## start Provided text
Too Hot to Handle: Not Quite What They Expected

In which our regular writers toss around subjects a little more volatile than usual.

The Atlantic bemoans the failure of secularism to ease cultural conflict in America.

Between 1992 and 2014, the percentage of Americans who reject religious affiliation soared from six to twenty-two — 35% for millennials. And yet partisan clashes today are more brutal than at any time since Vietnam war protests and racial tensions of the late sixties, and the sense of “us” vs. “them” in America is only increasing.

Tom: Is this what happens when we seek peace without the Prince of Peace, Immanuel Can?

Immanuel Can: That’s fair, for a start. But perhaps we can parse this situation a bit more particularly; in just what way is ideology becoming more polarized and conflict become more normalized today? We should go into that a bit.

That Crazy Fascist

Tom: Well, as you know, I live in Canada. We Canadians did not vote in November’s U.S. election, so you might think that by March of the next year, we’d be talking about something else, right? Wrong. Every single restaurant I have gone to since last year, the conversation at the table beside me has been about Donald Trump and his “crazy, fascist” regime. Yesterday, three gay men at the table beside us basically recited CNN’s morning anti-Trump talking points for anyone who could overhear. And people I know who have spoken to progressives in the U.S. are saying the same things about opinions there.

And yet that crazy fascist was elected by what is likely a majority of U.S. voters. You may not like their choice, but you have to recognize that a very significant portion of that country is radically different in its thinking from Canadians and American Leftists. That’s on questions of immigration, globalism, the outsourcing of American jobs, neocon warmongering, social justice … you name it, there are major issues.

IC: Well, and on the flip side, what I’m seeing is that conservative-leaning people, particularly young men, but also a fair number of young women, are becoming more overt about contradicting that in public.

Enabled By Craziness

Tom: Yes, the social justice narrative has taken a major credibility hit.

IC: A few years ago, if you expressed a conservative opinion you could expect to be quietly murdered or witch-hunted to death by all around; but right now, you can expect to draw sizeable backing immediately, from people who probably always felt sympathetic to your view but who would not formerly have had confidence to make it known. Instantly, there are two pugnacious sides, each using its own strident and overt rhetorical style to antagonize the other.

Leftists, having been deprived of their sense of commanding the majority, are resorting to rage, dramatics and violence. And on the Right, people are becoming cynical provocateurs. Everybody’s polarized.

Tom: Yes. The media says Trump provoked this outbreak of “fascistic” conservatism with his inflammatory invective about immigration and so on, but I don’t think that’s quite right. President Trump merely read the pulse of the nation and responded accordingly. He didn’t change many minds. He simply gave the political Right a live body to get behind at a time when people who had kept quiet for years were beginning to recognize it was do-or-die for the Republican party. I’m sure many who voted for him would have been much happier with somebody different to coalesce behind.

Violence in the Streets

What Trump HAS done, as you say, is made it okay to say what you already thought. And there’s nothing fascistic about expressing personal opinions. It’s Leftists that are beating people up in the streets and in restaurants, though invariably some on the Right will feel justified in responding to violence with equal or greater violence, and it’s bound to get even uglier.
## end Provided text
## start Entries supplied
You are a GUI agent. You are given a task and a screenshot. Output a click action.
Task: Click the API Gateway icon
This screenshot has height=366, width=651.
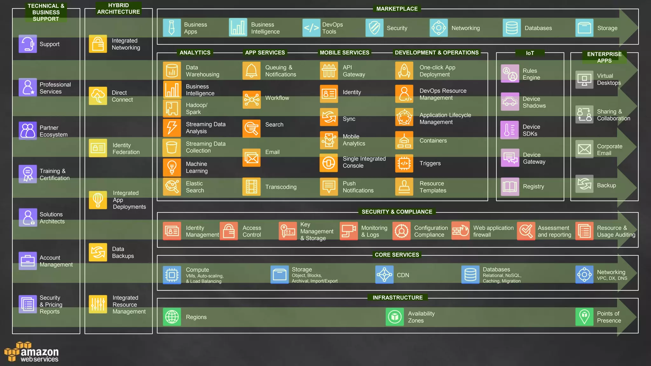(329, 71)
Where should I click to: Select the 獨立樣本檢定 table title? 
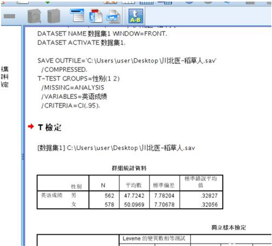tap(228, 227)
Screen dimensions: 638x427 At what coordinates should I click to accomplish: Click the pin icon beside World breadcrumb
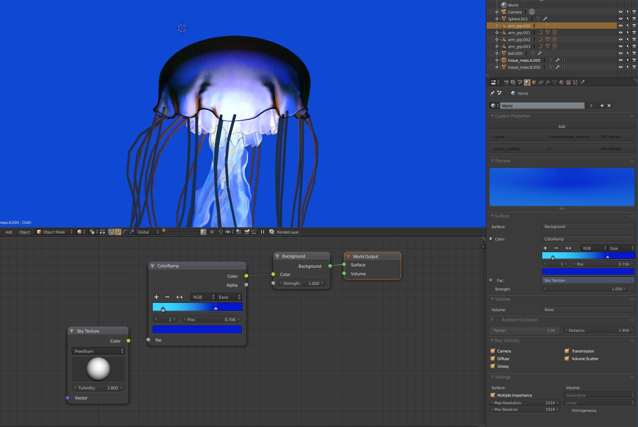[492, 93]
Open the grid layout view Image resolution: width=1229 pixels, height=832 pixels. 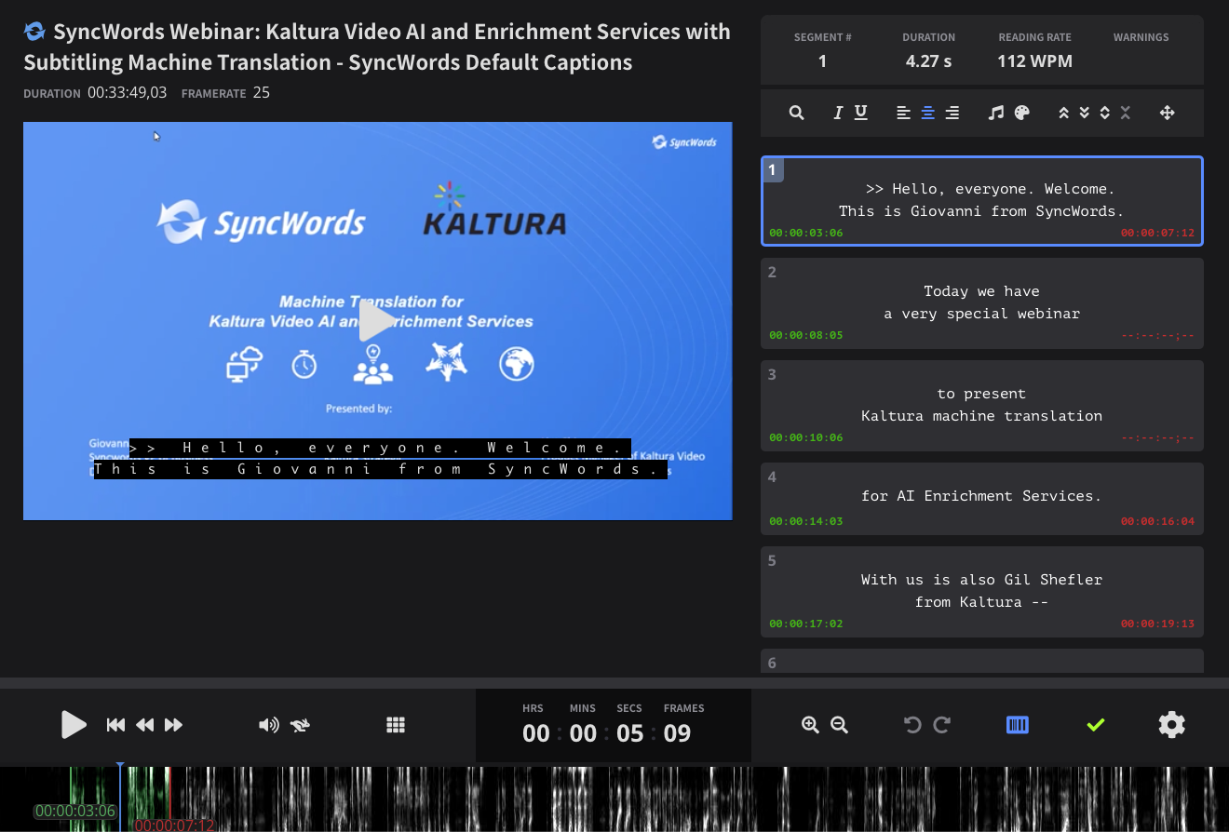point(396,724)
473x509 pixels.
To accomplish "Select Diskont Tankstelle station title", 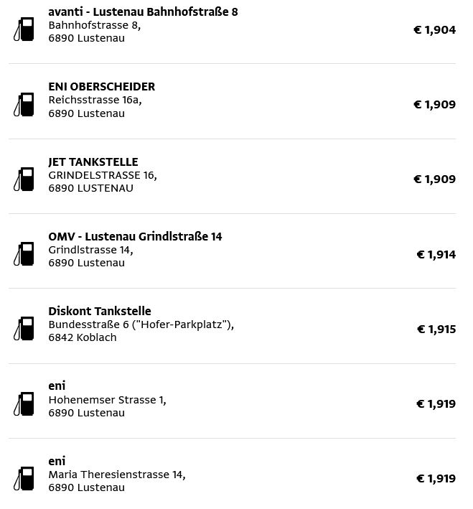I will pos(100,312).
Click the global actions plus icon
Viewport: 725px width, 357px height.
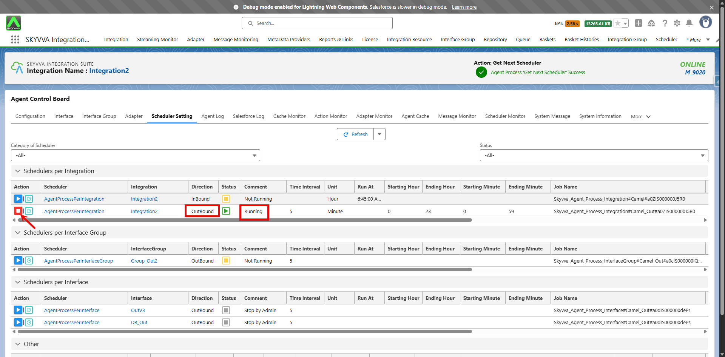[638, 23]
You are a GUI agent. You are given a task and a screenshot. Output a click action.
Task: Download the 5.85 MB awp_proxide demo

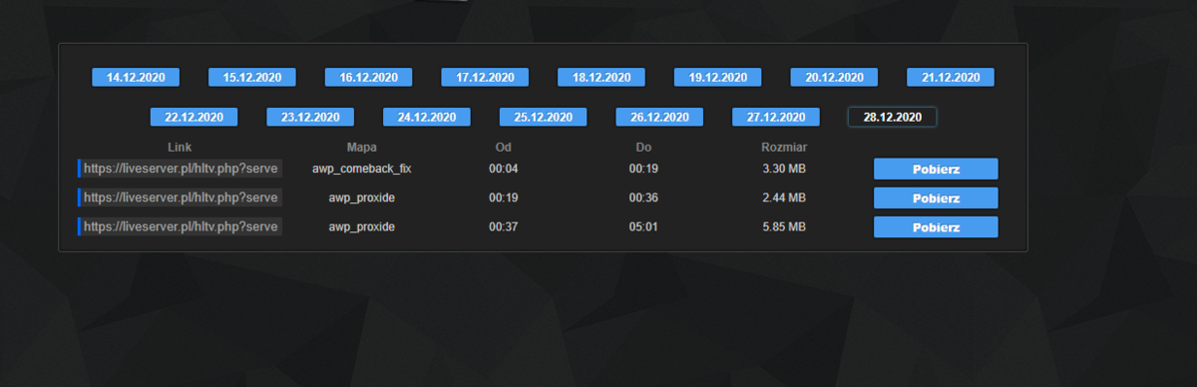coord(936,227)
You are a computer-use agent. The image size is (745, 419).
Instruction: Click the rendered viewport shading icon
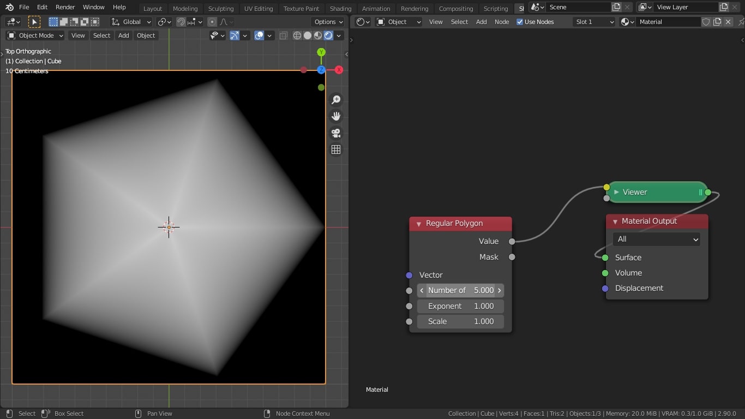tap(328, 35)
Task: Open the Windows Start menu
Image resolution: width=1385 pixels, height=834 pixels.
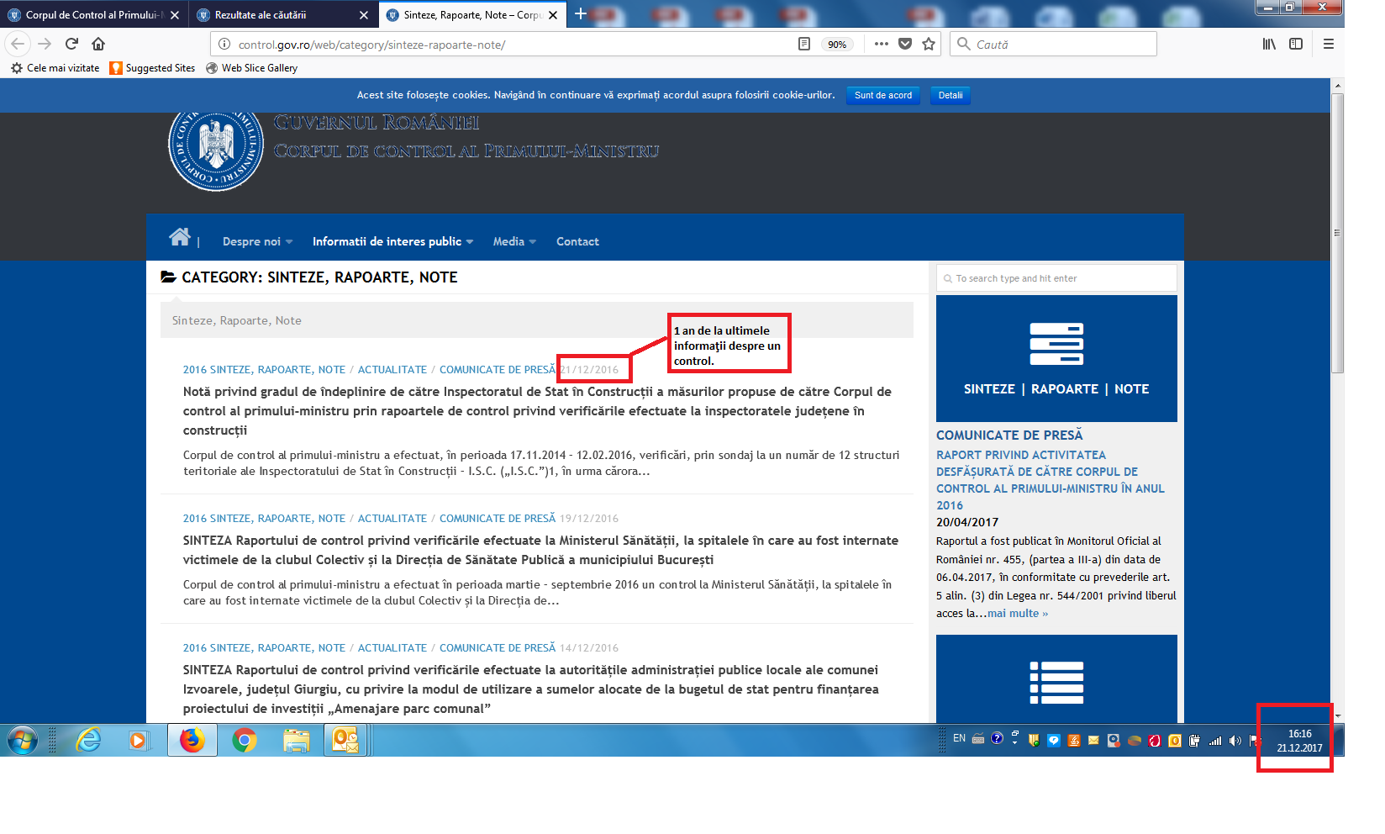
## end Entries supplied
◆ **Given request 1**: In the polarization dialogue, what did the percentage of Americans rejecting religious affiliation rise from and to between 1992 and 2014?
◆ **Given request 2**: Which issues does Tom name in the polarization dialogue as questions on which a large part of the U.S. thinks differently from Canadians and American Leftists?
The listing has no connection to the polarization dialogue.

◆ **Full answer 1**: It rose from six percent to twenty-two percent.

◆ **Full answer 2**:
- Immigration
- Globalism
- The outsourcing of American jobs
- Neocon warmongering
- Social justice